Al via la trattativa Commissione Ue - Pfizer per terzo contratto

La Commissione, ha spiegato von der Leyen confermando le indiscrezioni che circolano da giorni a Bruxelles, «sta entrando in un negoziato con Pfizer/BioNTech per un terzo contratto», che prevedrà «la consegna di 1,8 miliardi di dosi nel corso del periodo 2021-2023». Il contratto, che l'esecutivo Ue intende finalizzare «presto», prevedrà non solo la produzione nell'Ue dei vaccini, ma anche quella dei componenti di base. Un chiaro riconoscimento del carattere strategico della produzione di vaccini sul suolo europeo, dopo la lezione impartita all'Ue, che nella prima ondata della pandemia dovette scongiurare l'India di non lasciarla senza paracetamolo, dalla vicenda di AstraZeneca, la multinazionale anglosvedese che consegna vaccini al Regno Unito, ma continua a tagliare le dosi destinate all'Ue. Tanto da costringere la Commissione ad avviare formalmente il meccanismo di risoluzione delle controversie previsto dall'accordo di acquisto anticipato.

Von der Leyen: Pfizer/BioNTech, è «un partner affidabile»

Al contrario Pfizer/BioNTech, è «un partner affidabile», ha sottolineato von der Leyen, che «rispetta gli impegni» e «viene incontro alle nostre necessità». Tanto affidabile che, ha annunciato ancora la presidente, «abbiamo raggiunto un accordo con Pfizer/BioNTech per accelerare, ancora una volta, la consegna dei vaccini.
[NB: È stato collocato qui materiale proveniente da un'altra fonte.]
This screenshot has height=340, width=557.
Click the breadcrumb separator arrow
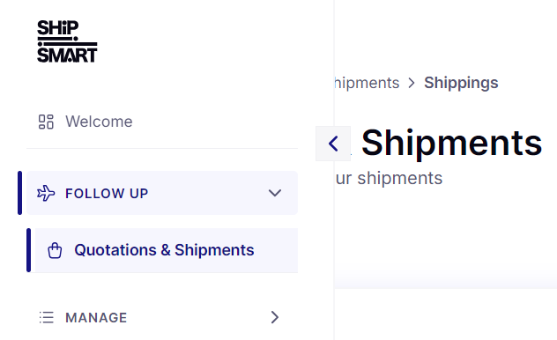[412, 83]
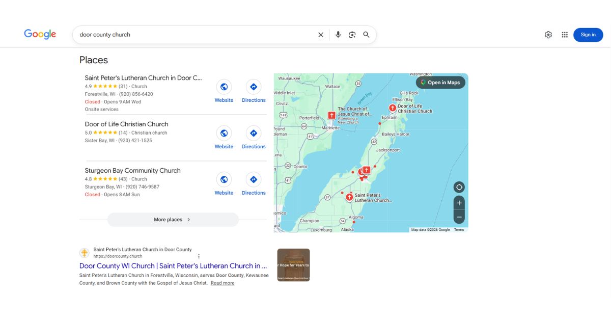
Task: Zoom in on the map with plus button
Action: coord(459,203)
Nel secondo trimestre verranno consegnate 50 milioni di dosi aggiuntive» del vaccino anti-Covid all'Ue, «a partire da aprile». Si tratta di dosi che avrebbero dovuto essere consegnate nel quarto trimestre, ma che «saranno già disponibili nel secondo». In tutto Pfizer/BioNTech consegnerà all'Ue nel secondo trimestre 250 milioni di dosi. Finora nell'Ue sono stati effettuati 100 milioni di vaccinazioni, circa 27 delle quali sono seconde dosi, quindi altrettanti europei immunizzati pienamente, ha spiegato ancora la presidente. I 50 milioni di dosi aggiuntive Pfizer/BioNTech annunciati verranno distribuiti «in base alla popolazione» degli Stati membri dell'Ue, ha precisato von der Leyen.

Francia: probabile Ue non rinnovi contratto AstraZeneca e J&J

Che l’Europa abbia deciso di puntare su un altro interlocutore emerge dalle parole della ministra francese dell'Industria, Agnès Pannier-Rinache. Intervistata da radio RMC, ha detto che è «probabile» che l'Unione europea non rinnovi i suoi contratti di vaccini anti-Covid con AstraZeneca e Johnson&Johnson. «La decisione oggi non è chiara, ma posso dirvi che non abbiamo avviato discussioni con AstraZeneca e con Johnson&Johnson per un nuovo contratto mentre le abbiamo avviate con BioNTech/Pfizer e Moderna».